## Problem details
Go through the records below and show every line with the string "computer".

## Given records
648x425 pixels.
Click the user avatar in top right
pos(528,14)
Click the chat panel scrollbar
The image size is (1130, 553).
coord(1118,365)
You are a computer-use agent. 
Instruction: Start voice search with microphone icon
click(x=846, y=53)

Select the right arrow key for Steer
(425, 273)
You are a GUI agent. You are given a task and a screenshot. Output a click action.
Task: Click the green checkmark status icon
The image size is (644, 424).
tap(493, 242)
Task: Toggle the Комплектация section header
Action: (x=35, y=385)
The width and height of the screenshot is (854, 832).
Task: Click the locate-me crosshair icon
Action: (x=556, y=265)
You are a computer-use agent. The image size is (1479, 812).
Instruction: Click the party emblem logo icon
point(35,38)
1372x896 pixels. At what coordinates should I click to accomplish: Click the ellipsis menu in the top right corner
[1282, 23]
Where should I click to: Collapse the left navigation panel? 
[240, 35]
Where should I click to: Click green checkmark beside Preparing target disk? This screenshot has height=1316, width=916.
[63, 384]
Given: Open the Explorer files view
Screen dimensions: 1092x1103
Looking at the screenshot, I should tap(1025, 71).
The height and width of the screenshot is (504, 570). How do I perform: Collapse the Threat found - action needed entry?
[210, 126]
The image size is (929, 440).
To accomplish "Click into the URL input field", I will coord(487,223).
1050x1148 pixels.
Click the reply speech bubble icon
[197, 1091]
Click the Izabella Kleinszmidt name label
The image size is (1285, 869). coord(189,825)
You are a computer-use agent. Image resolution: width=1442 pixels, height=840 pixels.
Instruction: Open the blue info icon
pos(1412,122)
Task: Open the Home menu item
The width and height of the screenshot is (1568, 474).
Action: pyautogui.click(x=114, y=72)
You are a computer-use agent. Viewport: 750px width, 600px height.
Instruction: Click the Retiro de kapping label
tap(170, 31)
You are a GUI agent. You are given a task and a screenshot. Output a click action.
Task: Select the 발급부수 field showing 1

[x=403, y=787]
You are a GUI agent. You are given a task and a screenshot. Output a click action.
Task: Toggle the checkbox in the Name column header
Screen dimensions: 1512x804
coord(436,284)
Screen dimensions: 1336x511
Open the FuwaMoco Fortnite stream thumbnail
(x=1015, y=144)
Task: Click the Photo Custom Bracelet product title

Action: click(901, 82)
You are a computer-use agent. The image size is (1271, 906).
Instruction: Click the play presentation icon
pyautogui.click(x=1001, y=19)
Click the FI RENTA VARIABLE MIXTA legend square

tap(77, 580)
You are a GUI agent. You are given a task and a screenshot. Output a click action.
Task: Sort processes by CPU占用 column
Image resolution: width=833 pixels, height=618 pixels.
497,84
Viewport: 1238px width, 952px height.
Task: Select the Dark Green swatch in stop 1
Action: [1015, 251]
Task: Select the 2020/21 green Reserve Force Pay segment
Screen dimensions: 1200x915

## Answer section
You are a computer-use agent. 
You are a computer-use agent. The image size is (1479, 812).
You are a computer-use agent. Image resolution: width=1442 pixels, height=840 pixels.
You are a computer-use agent. Viewport: 750px width, 600px height.
You are a computer-use agent. The image size is (1271, 906).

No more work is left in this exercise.